╔══
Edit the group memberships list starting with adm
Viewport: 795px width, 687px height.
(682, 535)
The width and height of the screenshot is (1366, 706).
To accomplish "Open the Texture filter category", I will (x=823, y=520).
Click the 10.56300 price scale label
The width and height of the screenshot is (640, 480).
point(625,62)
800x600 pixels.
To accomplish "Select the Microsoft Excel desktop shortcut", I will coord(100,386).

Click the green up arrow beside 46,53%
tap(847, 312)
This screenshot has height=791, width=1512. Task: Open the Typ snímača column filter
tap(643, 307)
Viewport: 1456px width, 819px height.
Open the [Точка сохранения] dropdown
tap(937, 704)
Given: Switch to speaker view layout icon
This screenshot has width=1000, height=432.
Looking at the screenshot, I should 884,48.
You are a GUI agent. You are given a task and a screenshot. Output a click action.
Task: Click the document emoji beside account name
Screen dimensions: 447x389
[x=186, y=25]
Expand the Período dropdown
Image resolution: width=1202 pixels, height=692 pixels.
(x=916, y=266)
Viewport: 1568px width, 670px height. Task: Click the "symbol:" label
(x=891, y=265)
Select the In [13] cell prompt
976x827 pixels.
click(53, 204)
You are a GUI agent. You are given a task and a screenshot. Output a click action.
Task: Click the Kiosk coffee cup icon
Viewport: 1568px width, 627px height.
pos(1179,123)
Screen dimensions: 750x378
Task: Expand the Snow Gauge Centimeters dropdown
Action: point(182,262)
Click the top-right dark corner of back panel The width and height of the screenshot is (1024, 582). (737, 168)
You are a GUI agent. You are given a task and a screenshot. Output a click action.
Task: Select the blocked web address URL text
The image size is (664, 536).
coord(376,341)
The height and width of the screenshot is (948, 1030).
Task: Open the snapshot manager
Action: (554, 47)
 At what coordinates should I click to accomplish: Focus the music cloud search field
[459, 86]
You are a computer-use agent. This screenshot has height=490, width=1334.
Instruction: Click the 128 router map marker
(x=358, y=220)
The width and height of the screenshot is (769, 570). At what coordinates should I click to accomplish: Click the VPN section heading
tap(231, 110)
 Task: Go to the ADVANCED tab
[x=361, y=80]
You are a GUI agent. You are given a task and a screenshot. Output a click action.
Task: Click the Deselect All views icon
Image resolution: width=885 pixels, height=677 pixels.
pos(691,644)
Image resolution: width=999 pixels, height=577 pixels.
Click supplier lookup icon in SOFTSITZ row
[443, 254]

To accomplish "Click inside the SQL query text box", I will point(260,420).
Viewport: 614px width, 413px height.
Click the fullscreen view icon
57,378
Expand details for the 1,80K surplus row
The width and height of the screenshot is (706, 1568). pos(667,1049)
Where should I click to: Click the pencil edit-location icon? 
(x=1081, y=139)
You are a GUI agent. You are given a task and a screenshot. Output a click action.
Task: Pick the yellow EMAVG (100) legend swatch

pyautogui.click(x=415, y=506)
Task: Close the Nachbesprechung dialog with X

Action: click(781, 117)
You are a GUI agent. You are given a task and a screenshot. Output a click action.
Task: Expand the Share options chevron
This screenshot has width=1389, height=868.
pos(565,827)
╚══
Exercise requirements ->
Write the listing out again in its entirety, exactly.

Answer to this task ->
Edit the group memberships list starting with adm
Viewport: 795px width, 687px height.
(682, 535)
The width and height of the screenshot is (1366, 706).
To accomplish "Open the Texture filter category", I will (x=823, y=520).
Click the 10.56300 price scale label
The width and height of the screenshot is (640, 480).
point(625,62)
800x600 pixels.
To accomplish "Select the Microsoft Excel desktop shortcut", I will coord(100,386).

Click the green up arrow beside 46,53%
tap(847, 312)
This screenshot has height=791, width=1512. Task: Open the Typ snímača column filter
tap(643, 307)
Viewport: 1456px width, 819px height.
Open the [Точка сохранения] dropdown
tap(937, 704)
Given: Switch to speaker view layout icon
This screenshot has width=1000, height=432.
Looking at the screenshot, I should 884,48.
You are a GUI agent. You are given a task and a screenshot. Output a click action.
Task: Click the document emoji beside account name
Screen dimensions: 447x389
[x=186, y=25]
Expand the Período dropdown
Image resolution: width=1202 pixels, height=692 pixels.
(x=916, y=266)
Viewport: 1568px width, 670px height. Task: Click the "symbol:" label
(x=891, y=265)
Select the In [13] cell prompt
976x827 pixels.
click(53, 204)
You are a GUI agent. You are given a task and a screenshot. Output a click action.
Task: Click the Kiosk coffee cup icon
Viewport: 1568px width, 627px height.
pos(1179,123)
Screen dimensions: 750x378
Task: Expand the Snow Gauge Centimeters dropdown
Action: point(182,262)
Click the top-right dark corner of back panel The width and height of the screenshot is (1024, 582). (737, 168)
You are a GUI agent. You are given a task and a screenshot. Output a click action.
Task: Select the blocked web address URL text
The image size is (664, 536).
coord(376,341)
The height and width of the screenshot is (948, 1030).
Task: Open the snapshot manager
Action: (554, 47)
 At what coordinates should I click to accomplish: Focus the music cloud search field
[459, 86]
You are a computer-use agent. This screenshot has height=490, width=1334.
Instruction: Click the 128 router map marker
(x=358, y=220)
The width and height of the screenshot is (769, 570). At what coordinates should I click to accomplish: Click the VPN section heading
tap(231, 110)
 Task: Go to the ADVANCED tab
[x=361, y=80]
You are a GUI agent. You are given a task and a screenshot. Output a click action.
Task: Click the Deselect All views icon
Image resolution: width=885 pixels, height=677 pixels.
pos(691,644)
Image resolution: width=999 pixels, height=577 pixels.
Click supplier lookup icon in SOFTSITZ row
[443, 254]

To accomplish "Click inside the SQL query text box", I will point(260,420).
Viewport: 614px width, 413px height.
Click the fullscreen view icon
57,378
Expand details for the 1,80K surplus row
The width and height of the screenshot is (706, 1568). pos(667,1049)
Where should I click to: Click the pencil edit-location icon? 
(x=1081, y=139)
You are a GUI agent. You are given a task and a screenshot. Output a click action.
Task: Pick the yellow EMAVG (100) legend swatch

pyautogui.click(x=415, y=506)
Task: Close the Nachbesprechung dialog with X

Action: click(781, 117)
You are a GUI agent. You are given a task and a screenshot. Output a click action.
Task: Expand the Share options chevron
This screenshot has width=1389, height=868.
pos(565,827)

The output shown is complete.